**RECORD EXTRACTS**
+-------+

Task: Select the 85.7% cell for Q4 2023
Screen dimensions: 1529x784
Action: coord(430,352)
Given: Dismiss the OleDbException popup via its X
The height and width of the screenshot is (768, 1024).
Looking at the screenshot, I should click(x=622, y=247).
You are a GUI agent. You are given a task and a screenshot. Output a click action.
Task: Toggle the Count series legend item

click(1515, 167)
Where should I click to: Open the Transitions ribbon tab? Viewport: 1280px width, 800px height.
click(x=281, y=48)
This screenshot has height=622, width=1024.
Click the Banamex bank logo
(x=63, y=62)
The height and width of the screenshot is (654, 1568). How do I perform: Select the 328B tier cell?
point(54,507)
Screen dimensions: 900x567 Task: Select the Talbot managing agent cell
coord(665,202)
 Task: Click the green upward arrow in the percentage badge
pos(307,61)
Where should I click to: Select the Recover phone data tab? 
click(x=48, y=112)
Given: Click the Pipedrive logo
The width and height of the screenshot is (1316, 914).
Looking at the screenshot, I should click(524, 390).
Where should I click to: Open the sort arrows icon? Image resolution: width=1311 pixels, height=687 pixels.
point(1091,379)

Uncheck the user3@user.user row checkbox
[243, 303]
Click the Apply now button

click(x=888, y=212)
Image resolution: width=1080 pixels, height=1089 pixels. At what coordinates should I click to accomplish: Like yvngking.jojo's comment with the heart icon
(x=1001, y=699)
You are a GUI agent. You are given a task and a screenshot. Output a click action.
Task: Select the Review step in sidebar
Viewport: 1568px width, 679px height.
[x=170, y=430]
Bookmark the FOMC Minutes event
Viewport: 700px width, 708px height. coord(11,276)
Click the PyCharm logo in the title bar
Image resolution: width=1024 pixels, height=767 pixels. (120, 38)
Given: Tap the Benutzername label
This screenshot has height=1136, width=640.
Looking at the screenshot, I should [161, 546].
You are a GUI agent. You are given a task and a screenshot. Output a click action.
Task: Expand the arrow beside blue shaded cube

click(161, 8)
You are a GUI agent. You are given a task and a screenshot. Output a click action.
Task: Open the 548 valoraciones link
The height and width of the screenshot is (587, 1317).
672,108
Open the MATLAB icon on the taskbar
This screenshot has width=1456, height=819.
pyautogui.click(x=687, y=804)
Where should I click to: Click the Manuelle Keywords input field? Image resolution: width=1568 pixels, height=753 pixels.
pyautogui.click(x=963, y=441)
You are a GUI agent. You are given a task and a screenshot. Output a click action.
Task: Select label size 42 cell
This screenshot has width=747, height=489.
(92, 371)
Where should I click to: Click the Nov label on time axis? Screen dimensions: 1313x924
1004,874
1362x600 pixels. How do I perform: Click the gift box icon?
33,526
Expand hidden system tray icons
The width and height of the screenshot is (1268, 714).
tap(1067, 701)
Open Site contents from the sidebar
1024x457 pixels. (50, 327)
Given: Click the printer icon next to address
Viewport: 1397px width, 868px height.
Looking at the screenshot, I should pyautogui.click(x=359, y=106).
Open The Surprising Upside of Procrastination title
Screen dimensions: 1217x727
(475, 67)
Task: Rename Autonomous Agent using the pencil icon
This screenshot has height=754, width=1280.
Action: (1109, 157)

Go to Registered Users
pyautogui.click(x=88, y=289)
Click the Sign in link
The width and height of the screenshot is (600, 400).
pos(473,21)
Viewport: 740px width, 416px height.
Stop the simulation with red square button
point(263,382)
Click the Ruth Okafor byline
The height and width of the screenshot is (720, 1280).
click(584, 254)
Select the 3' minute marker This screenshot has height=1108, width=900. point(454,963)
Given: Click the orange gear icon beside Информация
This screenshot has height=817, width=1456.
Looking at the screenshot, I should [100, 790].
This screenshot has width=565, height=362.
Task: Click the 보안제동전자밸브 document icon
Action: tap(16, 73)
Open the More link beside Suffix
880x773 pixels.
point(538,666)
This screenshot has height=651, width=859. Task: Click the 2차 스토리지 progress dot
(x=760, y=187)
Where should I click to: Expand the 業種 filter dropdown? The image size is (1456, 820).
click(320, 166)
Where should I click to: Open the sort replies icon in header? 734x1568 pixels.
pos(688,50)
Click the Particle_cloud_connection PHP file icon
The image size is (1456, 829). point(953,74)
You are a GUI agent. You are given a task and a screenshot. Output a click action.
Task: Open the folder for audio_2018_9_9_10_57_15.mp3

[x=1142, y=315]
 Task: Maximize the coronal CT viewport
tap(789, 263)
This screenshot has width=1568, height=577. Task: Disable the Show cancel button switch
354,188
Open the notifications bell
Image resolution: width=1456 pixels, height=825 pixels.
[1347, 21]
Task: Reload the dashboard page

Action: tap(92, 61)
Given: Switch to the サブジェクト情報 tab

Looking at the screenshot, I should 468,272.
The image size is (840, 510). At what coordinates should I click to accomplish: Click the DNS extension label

+-------+

**WORK TO DO**
Rewrite all of the material above, replacing "GUI agent" with "screen agent" wherever it appears and leaving everything else as it is.

**REPLY TO THE EXERCISE**
Task: Select the 85.7% cell for Q4 2023
Screen dimensions: 1529x784
Action: coord(430,352)
Given: Dismiss the OleDbException popup via its X
The height and width of the screenshot is (768, 1024).
Looking at the screenshot, I should click(x=622, y=247).
You are a screen agent. You are given a task and a screenshot. Output a click action.
Task: Toggle the Count series legend item

click(1515, 167)
Where should I click to: Open the Transitions ribbon tab? Viewport: 1280px width, 800px height.
click(x=281, y=48)
This screenshot has height=622, width=1024.
Click the Banamex bank logo
(x=63, y=62)
The height and width of the screenshot is (654, 1568). How do I perform: Select the 328B tier cell?
point(54,507)
Screen dimensions: 900x567 Task: Select the Talbot managing agent cell
coord(665,202)
 Task: Click the green upward arrow in the percentage badge
pos(307,61)
Where should I click to: Select the Recover phone data tab? 
click(x=48, y=112)
Given: Click the Pipedrive logo
The width and height of the screenshot is (1316, 914).
Looking at the screenshot, I should click(524, 390).
Where should I click to: Open the sort arrows icon? Image resolution: width=1311 pixels, height=687 pixels.
point(1091,379)

Uncheck the user3@user.user row checkbox
[243, 303]
Click the Apply now button

click(x=888, y=212)
Image resolution: width=1080 pixels, height=1089 pixels. At what coordinates should I click to accomplish: Like yvngking.jojo's comment with the heart icon
(x=1001, y=699)
You are a screen agent. You are given a task and a screenshot. Output a click action.
Task: Select the Review step in sidebar
Viewport: 1568px width, 679px height.
[x=170, y=430]
Bookmark the FOMC Minutes event
Viewport: 700px width, 708px height. coord(11,276)
Click the PyCharm logo in the title bar
Image resolution: width=1024 pixels, height=767 pixels. (120, 38)
Given: Tap the Benutzername label
This screenshot has height=1136, width=640.
Looking at the screenshot, I should [161, 546].
You are a screen agent. You are given a task and a screenshot. Output a click action.
Task: Expand the arrow beside blue shaded cube

click(161, 8)
You are a screen agent. You are given a task and a screenshot. Output a click action.
Task: Open the 548 valoraciones link
The height and width of the screenshot is (587, 1317).
672,108
Open the MATLAB icon on the taskbar
This screenshot has width=1456, height=819.
pyautogui.click(x=687, y=804)
Where should I click to: Click the Manuelle Keywords input field? Image resolution: width=1568 pixels, height=753 pixels.
pyautogui.click(x=963, y=441)
You are a screen agent. You are given a task and a screenshot. Output a click action.
Task: Select label size 42 cell
This screenshot has width=747, height=489.
(92, 371)
Where should I click to: Click the Nov label on time axis? Screen dimensions: 1313x924
1004,874
1362x600 pixels. How do I perform: Click the gift box icon?
33,526
Expand hidden system tray icons
The width and height of the screenshot is (1268, 714).
tap(1067, 701)
Open Site contents from the sidebar
1024x457 pixels. (50, 327)
Given: Click the printer icon next to address
Viewport: 1397px width, 868px height.
Looking at the screenshot, I should pyautogui.click(x=359, y=106).
Open The Surprising Upside of Procrastination title
Screen dimensions: 1217x727
(475, 67)
Task: Rename Autonomous Agent using the pencil icon
This screenshot has height=754, width=1280.
Action: (1109, 157)

Go to Registered Users
pyautogui.click(x=88, y=289)
Click the Sign in link
The width and height of the screenshot is (600, 400).
pos(473,21)
Viewport: 740px width, 416px height.
Stop the simulation with red square button
point(263,382)
Click the Ruth Okafor byline
The height and width of the screenshot is (720, 1280).
click(584, 254)
Select the 3' minute marker This screenshot has height=1108, width=900. point(454,963)
Given: Click the orange gear icon beside Информация
This screenshot has height=817, width=1456.
Looking at the screenshot, I should [100, 790].
This screenshot has width=565, height=362.
Task: Click the 보안제동전자밸브 document icon
Action: tap(16, 73)
Open the More link beside Suffix
880x773 pixels.
point(538,666)
This screenshot has height=651, width=859. Task: Click the 2차 스토리지 progress dot
(x=760, y=187)
Where should I click to: Expand the 業種 filter dropdown? The image size is (1456, 820).
click(320, 166)
Where should I click to: Open the sort replies icon in header? 734x1568 pixels.
pos(688,50)
Click the Particle_cloud_connection PHP file icon
The image size is (1456, 829). point(953,74)
You are a screen agent. You are given a task and a screenshot. Output a click action.
Task: Open the folder for audio_2018_9_9_10_57_15.mp3

[x=1142, y=315]
 Task: Maximize the coronal CT viewport
tap(789, 263)
This screenshot has width=1568, height=577. Task: Disable the Show cancel button switch
354,188
Open the notifications bell
Image resolution: width=1456 pixels, height=825 pixels.
[1347, 21]
Task: Reload the dashboard page

Action: tap(92, 61)
Given: Switch to the サブジェクト情報 tab

Looking at the screenshot, I should 468,272.
The image size is (840, 510). At what coordinates should I click to accomplish: Click the DNS extension label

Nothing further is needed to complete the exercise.